● **Tasks to carry out**:
1 > In the text about the Pokemon move Substitute, which other move is named as one that could do useful, easy-to-grasp work in early battles?
2 > Carry on the text about the Pokemon move Substitute, starting right after its last sentence.

● **Text block**:
=== Begin Enclosure ===
Lowering Substitute would involve taking a harder look at its "job" in relation to the things it beats; then, deciding how Pokemon "should" be beating a decoy; then, focusing the move into that job. That might involve messing with the HP that the decoy is created with, for example, or messing with what does or doesn't bypass it.

Though, Substitute is an intuitive effect that seems easy to "basically" understand. You make a doll, and the doll takes hostile actions for you. That's a mark in favor of lowering the Level that it's learned — that is, it can be lowered if it is made simpler to understand. There's other moves that could do important and easily-understood work in early battles, such as Rest, that I'm looking into cleaning up as well.
=== End Enclosure ===
● **Available data**:
=== Begin Enclosure ===
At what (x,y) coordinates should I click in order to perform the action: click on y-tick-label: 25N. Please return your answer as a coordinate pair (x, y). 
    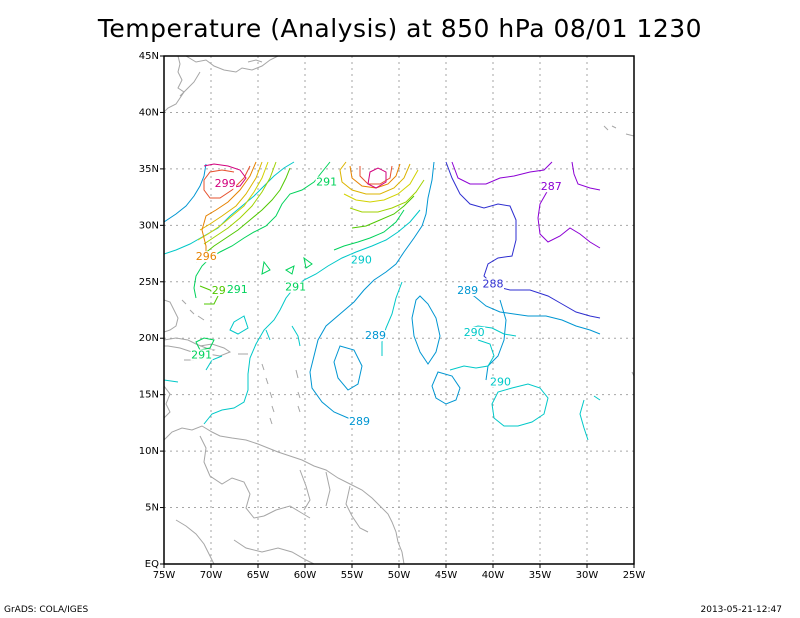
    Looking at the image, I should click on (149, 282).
=== End Enclosure ===
=== Begin Enclosure ===
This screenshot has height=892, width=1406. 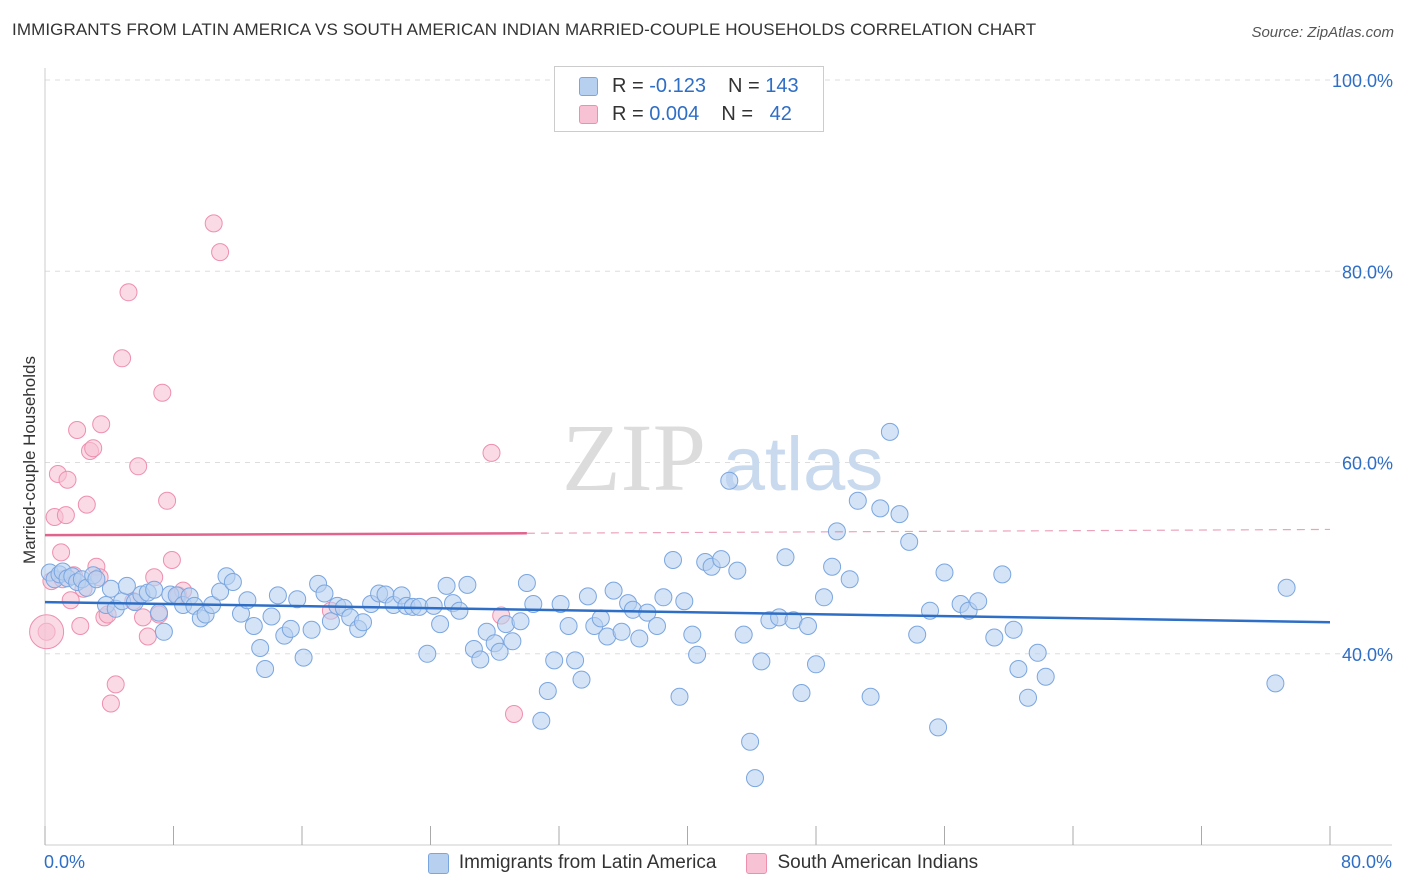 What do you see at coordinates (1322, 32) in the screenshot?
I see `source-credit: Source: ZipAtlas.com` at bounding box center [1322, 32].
=== End Enclosure ===
● **Expected outputs**:
1 > Rest.

2 >
I was under the impression that statuses weren't viable primarily because they were all—frankly—historically bad. Until the Gen IX update, their net values in terms of HP were so inferior to attacking that they were best used in combinations as desperation plays for chances to buy up to two free actions. Thankfully, statuses now have enough value to merit use as their own strategy, and the ease with which even status-reliant Pokemon can meet the 12 damage-per-action benchmark required to trade fairly into most of the metagame's Substitutes leaves me doubtful of the move's potential damage to the archetype's performance.

I'm willing to work with the idea that low-level Substitute is as problematic as I'm being told, though. Maybe we could scale Substitute's effects by its user's Level, as with Light Ball or Ceaseless Edge. As you said, Lou, changing its HP or limiting the variety of Moves it blocks would certainly make it less oppressive against Pokemon below Level 4.